◆ Questions ◆
a) The article below on weight and spine surgery sorts the study's patients into weight groups. List each group with the percentage of patients in it.
b) Answer these questions using the article below on weight and spine surgery.
(i) In which journal does the study appear?
(ii) During what period did the patients in the study have their surgery?
(iii) How long after surgery was a higher BMI linked to greater dissatisfaction with the results?

◆ Excerpted text ◆
• • •

Your Weight May Affect Your Spine Surgery Success

If your doctor tells you that you need surgery for spinal stenosis (a condition in which your spinal canal narrows, which can lead to pain and weakness), there are many factors to consider. What are the risks of the surgery? How long will it take to recover?

Obese Patient with DoctorYou can learn more about spinal stenosis in our Spinal Stenosis Center.

A recent study explored another potential concern for people considering surgery for spinal stenosis—the effects of your body mass index (BMI) on the outcome of the surgical procedure. The study, “Obesity is associated with inferior results after surgery for lumbar spinal stenosis: a study of 2633 patients from the Swedish Spine Register,” appears in the journal Spine. It was published online ahead of print in September 2012.

How the Study Was Done
The researchers were interested in whether obesity affected the outcome of lumbar spine surgery used as a treatment for spinal stenosis. Relying upon data from the Swedish Spine Register, the study authors looked at patients who had surgery for lumbar spinal stenosis between January 1, 2006 and June 30, 2008.  They then used statistical models to understand the association between a patient’s BMI and his or her surgical outcomes.

Of the 2,633 patients included in the study, 31% were of normal weight, 46% were overweight, and 23% were obese. The results showed that on average, all 3 of these weight groups showed significant improvements following their spinal stenosis surgery.

However, 2 years after surgery, having a higher BMI was associated with a higher likelihood of being dissatisfied with treatment results.  Following surgery, people who were obese had a lower quality of life than people in the other 2 groups. Differences between the normal weight group and patients in the overweight group were not significant.

The study authors argue that their results demonstrate that though obese patients with spinal stenosis did see improvements in their condition following surgery, they experienced higher dissatisfaction and poorer post-surgical outcomes than people who were not obese.

What This Spinal Stenosis Surgery Study Means for You
The decision to have surgery to treat your spinal stenosis takes careful consideration of the risks and benefits. Make sure you understand the treatments your doctor is recommending, and ask questions to help you make an informed decision. If you are overweight or obese, ask your doctor to help you create a plan to lose weight prior to your surgery. Not only is it a healthy lifestyle choice, it may have an effect on the outcome of your spinal stenosis treatment.

• • •

◆ Dataset ◆
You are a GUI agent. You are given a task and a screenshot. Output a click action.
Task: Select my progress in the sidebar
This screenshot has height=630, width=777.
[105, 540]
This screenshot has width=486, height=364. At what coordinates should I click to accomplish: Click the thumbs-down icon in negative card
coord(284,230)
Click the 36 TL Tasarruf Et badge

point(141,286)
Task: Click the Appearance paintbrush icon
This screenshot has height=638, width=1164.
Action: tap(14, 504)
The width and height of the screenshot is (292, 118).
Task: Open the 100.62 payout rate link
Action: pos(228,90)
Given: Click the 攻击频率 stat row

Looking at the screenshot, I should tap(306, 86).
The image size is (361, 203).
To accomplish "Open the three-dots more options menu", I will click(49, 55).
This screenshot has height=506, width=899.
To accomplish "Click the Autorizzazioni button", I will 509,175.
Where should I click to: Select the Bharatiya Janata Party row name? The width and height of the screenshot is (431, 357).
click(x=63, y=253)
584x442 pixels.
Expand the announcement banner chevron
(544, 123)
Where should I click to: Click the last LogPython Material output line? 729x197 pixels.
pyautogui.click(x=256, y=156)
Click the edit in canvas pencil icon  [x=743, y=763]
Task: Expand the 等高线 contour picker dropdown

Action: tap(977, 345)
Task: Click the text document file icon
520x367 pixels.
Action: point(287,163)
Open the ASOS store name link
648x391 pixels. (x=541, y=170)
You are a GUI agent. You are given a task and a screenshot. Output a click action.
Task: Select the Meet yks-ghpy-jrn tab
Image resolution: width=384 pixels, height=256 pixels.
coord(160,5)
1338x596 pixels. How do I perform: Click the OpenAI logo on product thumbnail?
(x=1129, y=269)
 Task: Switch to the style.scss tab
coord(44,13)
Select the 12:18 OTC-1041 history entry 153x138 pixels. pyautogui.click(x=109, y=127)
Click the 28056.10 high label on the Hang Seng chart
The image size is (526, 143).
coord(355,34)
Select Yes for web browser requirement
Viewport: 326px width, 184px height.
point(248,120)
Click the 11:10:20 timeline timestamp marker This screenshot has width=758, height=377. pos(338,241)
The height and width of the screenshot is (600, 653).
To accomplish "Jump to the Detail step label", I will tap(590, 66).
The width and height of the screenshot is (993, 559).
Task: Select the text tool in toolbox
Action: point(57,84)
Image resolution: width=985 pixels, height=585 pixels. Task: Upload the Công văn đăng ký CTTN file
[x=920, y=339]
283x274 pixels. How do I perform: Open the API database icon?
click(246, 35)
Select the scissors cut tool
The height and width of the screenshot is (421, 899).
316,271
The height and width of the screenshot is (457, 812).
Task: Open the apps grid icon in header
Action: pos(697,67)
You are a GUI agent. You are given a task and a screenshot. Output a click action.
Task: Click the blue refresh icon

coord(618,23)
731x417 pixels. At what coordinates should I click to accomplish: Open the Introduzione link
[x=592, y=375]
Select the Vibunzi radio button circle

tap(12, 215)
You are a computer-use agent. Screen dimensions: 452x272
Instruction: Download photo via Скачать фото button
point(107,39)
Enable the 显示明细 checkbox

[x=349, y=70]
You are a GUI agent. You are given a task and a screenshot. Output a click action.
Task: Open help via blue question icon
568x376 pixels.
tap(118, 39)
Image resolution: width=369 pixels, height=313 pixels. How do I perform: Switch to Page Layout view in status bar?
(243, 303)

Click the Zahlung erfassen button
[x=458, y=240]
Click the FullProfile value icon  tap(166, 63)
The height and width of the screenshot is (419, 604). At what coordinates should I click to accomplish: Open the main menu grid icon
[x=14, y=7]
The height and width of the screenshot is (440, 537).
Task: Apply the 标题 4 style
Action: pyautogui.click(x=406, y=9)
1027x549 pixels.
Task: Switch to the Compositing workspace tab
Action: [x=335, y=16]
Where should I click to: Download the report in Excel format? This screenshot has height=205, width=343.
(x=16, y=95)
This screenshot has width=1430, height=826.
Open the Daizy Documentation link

• • •

◆ Answers in order ◆
a)
Normal weight: 31%
Overweight: 46%
Obese: 23%

b)
(i) Spine
(ii) Between January 1, 2006 and June 30, 2008
(iii) 2 years